* **Text extract**
/---

In color liquid crystal display devices, the number of gray-scale levels to be displayed has been increasing in recent years. For example, the display device of 260 thousand colors by six bits is now being replaced with that of six million seven hundred thousand colors by eight bits. Even a display device capable of displaying ten billion colors by 10 bits is now on the market. Under these circumstances, the gray scale power supply is one of critical fundamental circuits which generate voltage adjusted to the characteristic of each particular liquid crystal panel.
In general, a six-bit product has five positive side amplifiers and five negative side amplifiers, whilst an eight bit product has nine positive side amplifiers and nine negative side amplifiers. These amplifiers are designed to achieve the power supply efficiency and are able to output the voltage up to the vicinity of the power supply voltage or up to the vicinity of the GND (ground) voltage.

\---

* **Available data**

/---

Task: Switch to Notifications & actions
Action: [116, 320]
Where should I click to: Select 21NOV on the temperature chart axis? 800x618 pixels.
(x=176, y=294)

\---

* **To be done**
**a)** Answer these questions using the passage on gray-scale power supplies for color liquid crystal displays:
(i) How many colors can a display device using 10 bits display?
(ii) How many positive side amplifiers does an eight-bit product generally have?
(iii) Up to what voltages are these amplifiers able to output?
**b)** Provide the next part of the passage on gray-scale power supplies for color liquid crystal displays, continuing from its final sentence.

* **Responses for each task**
**a)**
(i) Ten billion colors.
(ii) Nine.
(iii) Up to the vicinity of the power supply voltage or up to the vicinity of the GND (ground) voltage.

**b)**
Although the wide spread use is made of a dedicated IC of the gray scale power supply, there is a case wherein the gray scale power supply is provided in an LCD driver. In this case, since an amplifier needs to be composed by a CMOS, the margin of driving capability has not sufficient margin, and hence circuit-design skills and techniques are required.
Referring to FIG. 5, there is shown a conventional typical LCD source driver including a data register 1 for sampling 6-bit digital display signals R, G and B, a latch circuit 2 for latching 6-bit digital signals in synchronization with a strobe signal ST, a D/A converter 3 which is made up by N pieces of digital-to-analog converters connected in parallel, a liquid crystal gray scale voltage generating circuit 4 which has a gamma-conversion characteristic adjusted to the liquid crystal characteristic, and N voltage followers 5 for buffering the voltage from the D/A converter 3.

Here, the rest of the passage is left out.